WHAT TO PRODUCE: Transcribe, word for word and with nothing extra, the line containing "[10 Tips How" and each line that comes after it in the entries.

Collected data entries

........

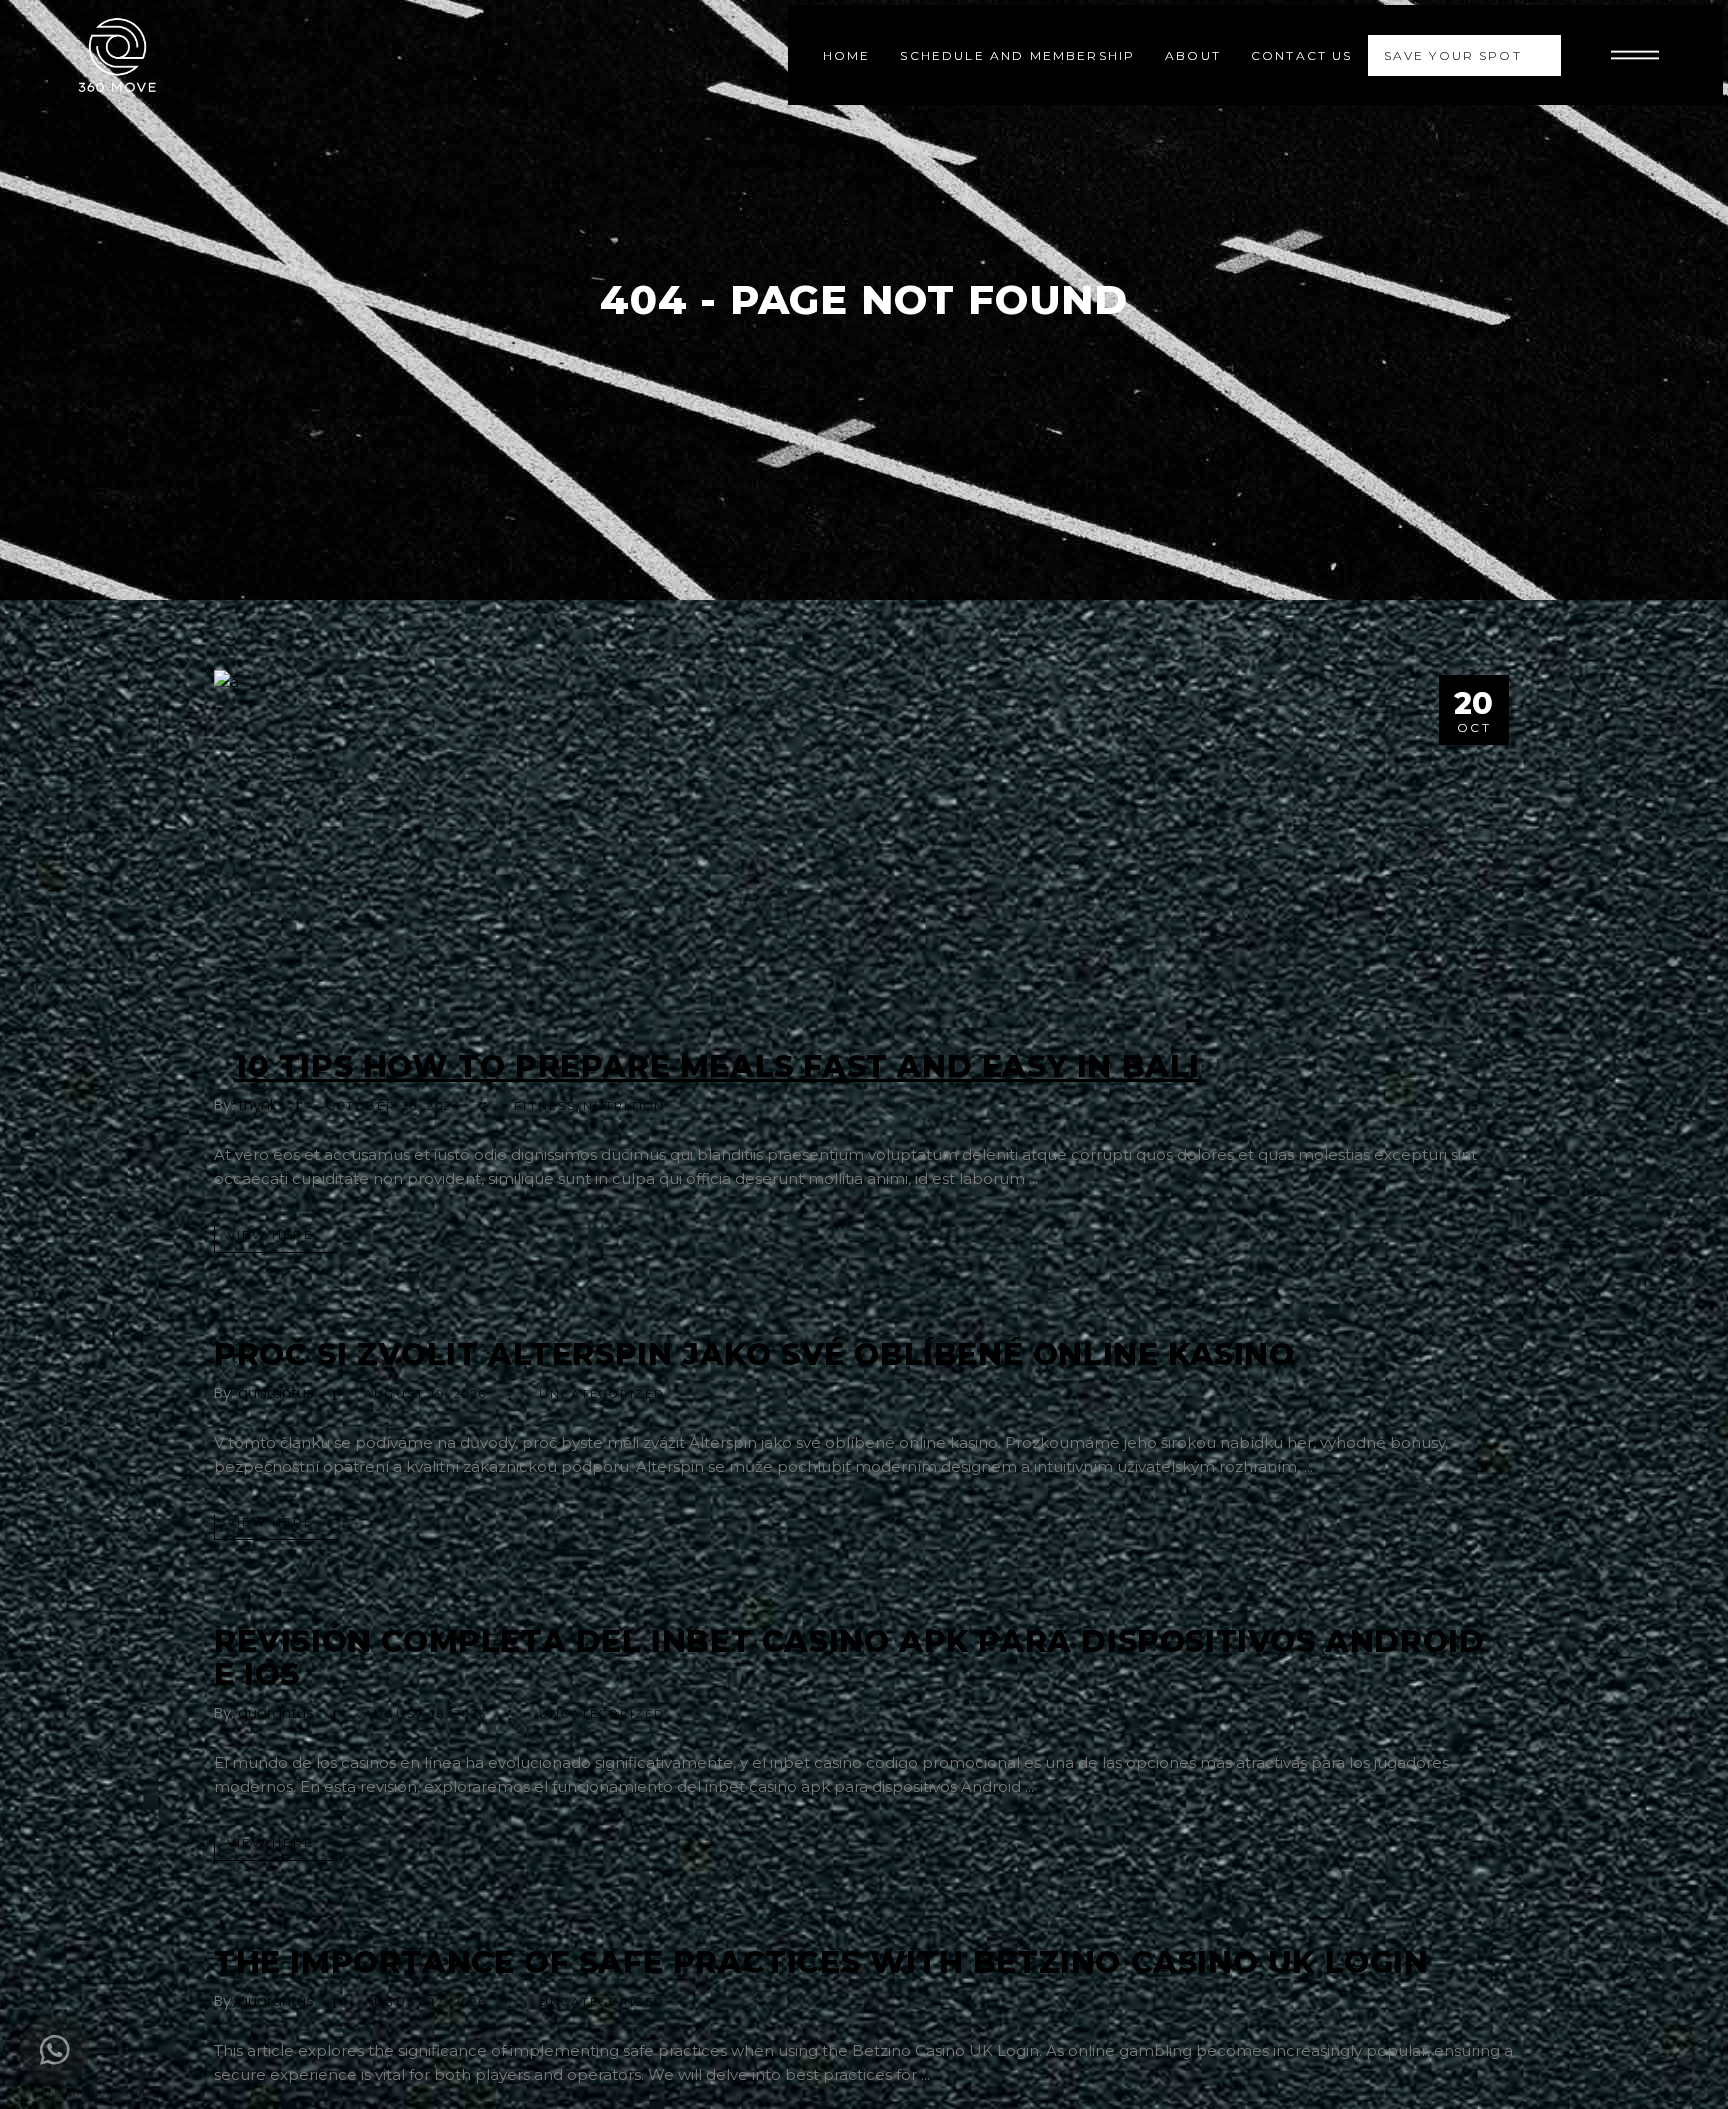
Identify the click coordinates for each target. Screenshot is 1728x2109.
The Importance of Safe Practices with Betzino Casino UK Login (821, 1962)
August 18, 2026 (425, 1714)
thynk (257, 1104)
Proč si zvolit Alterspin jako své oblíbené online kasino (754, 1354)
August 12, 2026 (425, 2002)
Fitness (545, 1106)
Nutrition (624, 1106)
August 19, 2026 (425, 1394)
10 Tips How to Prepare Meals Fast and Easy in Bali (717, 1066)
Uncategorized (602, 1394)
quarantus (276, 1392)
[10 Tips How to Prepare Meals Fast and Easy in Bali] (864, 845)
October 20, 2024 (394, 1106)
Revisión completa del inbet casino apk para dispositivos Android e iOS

........

WRITTEN REPLY:
[10 Tips How to Prepare Meals Fast and Easy in Bali] (864, 845)
October 20, 2024 (394, 1106)
Revisión completa del inbet casino apk para dispositivos Android e iOS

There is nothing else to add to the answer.